[Stored records]
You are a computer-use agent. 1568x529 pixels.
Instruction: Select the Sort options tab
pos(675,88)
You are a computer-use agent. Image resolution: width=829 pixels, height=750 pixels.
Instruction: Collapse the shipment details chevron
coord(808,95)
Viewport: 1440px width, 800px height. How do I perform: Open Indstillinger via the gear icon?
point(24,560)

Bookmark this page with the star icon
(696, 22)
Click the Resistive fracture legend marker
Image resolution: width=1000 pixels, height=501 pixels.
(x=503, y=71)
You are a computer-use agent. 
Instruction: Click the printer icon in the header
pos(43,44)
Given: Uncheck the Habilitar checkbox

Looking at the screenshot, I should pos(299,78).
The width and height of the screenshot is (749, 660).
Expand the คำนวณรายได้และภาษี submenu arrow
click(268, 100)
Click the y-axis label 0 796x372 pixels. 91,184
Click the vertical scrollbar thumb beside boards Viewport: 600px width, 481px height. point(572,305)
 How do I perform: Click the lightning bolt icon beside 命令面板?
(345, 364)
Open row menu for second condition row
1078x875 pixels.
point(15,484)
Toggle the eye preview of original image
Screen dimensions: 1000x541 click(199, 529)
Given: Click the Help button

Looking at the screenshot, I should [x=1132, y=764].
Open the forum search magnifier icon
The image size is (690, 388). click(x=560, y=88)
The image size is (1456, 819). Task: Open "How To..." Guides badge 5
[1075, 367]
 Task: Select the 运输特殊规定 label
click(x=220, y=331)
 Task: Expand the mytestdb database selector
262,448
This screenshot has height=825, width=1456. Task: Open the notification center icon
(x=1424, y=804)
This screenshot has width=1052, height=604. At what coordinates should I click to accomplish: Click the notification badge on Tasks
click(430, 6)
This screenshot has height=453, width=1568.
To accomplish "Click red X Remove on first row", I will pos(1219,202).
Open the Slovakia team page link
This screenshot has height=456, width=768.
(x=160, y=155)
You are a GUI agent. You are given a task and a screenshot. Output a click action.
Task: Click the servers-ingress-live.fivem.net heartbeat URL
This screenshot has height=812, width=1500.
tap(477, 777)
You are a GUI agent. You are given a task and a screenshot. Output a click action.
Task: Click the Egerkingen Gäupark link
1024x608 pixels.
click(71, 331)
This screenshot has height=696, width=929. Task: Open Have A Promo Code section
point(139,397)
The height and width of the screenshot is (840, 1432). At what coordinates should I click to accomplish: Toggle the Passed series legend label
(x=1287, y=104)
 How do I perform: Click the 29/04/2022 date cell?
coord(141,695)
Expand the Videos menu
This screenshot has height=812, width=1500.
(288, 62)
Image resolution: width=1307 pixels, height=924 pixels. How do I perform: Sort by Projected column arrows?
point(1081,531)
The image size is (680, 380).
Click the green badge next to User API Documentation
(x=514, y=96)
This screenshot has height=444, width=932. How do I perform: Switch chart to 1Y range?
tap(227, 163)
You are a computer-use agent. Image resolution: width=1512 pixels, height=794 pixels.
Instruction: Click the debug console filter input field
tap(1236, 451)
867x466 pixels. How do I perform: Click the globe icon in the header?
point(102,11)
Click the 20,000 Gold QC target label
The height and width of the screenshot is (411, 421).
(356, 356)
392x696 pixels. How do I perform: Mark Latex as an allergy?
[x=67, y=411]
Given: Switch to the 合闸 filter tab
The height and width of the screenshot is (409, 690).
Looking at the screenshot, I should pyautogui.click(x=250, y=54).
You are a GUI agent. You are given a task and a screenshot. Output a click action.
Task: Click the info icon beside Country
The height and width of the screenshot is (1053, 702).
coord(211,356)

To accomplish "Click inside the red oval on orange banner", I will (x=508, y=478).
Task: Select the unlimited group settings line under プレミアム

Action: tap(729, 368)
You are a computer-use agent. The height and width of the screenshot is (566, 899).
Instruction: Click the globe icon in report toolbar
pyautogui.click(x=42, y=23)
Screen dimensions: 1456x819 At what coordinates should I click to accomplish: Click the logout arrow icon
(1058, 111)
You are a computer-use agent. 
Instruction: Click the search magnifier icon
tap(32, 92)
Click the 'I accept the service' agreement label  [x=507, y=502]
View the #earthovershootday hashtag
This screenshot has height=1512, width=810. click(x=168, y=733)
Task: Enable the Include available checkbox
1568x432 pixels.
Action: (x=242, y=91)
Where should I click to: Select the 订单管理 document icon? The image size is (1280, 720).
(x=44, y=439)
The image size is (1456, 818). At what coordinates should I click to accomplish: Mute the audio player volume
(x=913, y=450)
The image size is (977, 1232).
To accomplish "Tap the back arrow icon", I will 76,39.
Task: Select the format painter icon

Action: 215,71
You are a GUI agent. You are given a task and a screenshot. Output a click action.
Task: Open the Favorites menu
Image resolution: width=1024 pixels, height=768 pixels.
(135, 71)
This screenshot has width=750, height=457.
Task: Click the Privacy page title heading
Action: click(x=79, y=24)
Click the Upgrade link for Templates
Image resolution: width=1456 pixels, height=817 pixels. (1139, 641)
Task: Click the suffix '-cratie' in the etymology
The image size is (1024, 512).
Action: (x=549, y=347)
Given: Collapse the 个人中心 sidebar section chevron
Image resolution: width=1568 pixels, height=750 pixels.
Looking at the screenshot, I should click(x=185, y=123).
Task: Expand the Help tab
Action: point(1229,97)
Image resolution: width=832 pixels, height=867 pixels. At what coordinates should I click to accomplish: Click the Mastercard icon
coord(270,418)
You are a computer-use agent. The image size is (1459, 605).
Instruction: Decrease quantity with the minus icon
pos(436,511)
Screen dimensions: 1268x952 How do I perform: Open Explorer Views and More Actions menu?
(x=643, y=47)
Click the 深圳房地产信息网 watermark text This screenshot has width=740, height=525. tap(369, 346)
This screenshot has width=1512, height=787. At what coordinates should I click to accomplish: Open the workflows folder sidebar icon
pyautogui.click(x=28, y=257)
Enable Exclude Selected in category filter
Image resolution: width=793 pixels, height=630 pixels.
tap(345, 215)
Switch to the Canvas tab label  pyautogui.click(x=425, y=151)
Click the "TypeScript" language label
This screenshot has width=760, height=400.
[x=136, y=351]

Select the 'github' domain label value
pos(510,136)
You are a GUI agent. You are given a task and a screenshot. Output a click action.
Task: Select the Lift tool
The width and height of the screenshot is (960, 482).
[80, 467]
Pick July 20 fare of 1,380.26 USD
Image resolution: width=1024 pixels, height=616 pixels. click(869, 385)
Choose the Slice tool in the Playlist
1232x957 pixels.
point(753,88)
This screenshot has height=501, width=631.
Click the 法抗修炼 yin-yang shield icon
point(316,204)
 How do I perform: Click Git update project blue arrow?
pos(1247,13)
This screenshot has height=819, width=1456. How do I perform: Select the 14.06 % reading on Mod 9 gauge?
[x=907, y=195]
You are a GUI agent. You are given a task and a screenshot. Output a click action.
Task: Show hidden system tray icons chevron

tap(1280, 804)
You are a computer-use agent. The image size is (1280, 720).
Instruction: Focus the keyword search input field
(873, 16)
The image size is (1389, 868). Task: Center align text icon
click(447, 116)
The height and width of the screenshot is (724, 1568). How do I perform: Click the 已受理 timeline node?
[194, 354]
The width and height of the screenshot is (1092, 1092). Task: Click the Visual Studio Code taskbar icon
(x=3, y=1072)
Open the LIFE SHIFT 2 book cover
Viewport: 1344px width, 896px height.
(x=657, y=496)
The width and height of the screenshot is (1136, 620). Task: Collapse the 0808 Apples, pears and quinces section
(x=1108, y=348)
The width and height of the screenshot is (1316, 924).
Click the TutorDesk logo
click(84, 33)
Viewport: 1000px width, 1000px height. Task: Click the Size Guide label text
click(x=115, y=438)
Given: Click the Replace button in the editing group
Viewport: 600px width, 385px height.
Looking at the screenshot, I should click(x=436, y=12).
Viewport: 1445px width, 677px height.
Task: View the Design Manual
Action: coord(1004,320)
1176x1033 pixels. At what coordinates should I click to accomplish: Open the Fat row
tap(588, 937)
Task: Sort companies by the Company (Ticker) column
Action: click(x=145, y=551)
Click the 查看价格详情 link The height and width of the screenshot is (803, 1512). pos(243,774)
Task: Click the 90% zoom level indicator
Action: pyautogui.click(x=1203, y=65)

> _Set task_
Rewrite only the material from the line with "The width and height of the screenshot is (1092, 1092)." up to and including the line with "click(x=115, y=438)", replacing "TutorDesk" with "StudyDesk". Keep everything else in those lines the same.

> _Solution for this task_
The width and height of the screenshot is (1092, 1092). Task: Click the Visual Studio Code taskbar icon
(x=3, y=1072)
Open the LIFE SHIFT 2 book cover
Viewport: 1344px width, 896px height.
(x=657, y=496)
The width and height of the screenshot is (1136, 620). Task: Collapse the 0808 Apples, pears and quinces section
(x=1108, y=348)
The width and height of the screenshot is (1316, 924).
Click the StudyDesk logo
click(84, 33)
Viewport: 1000px width, 1000px height. Task: Click the Size Guide label text
click(x=115, y=438)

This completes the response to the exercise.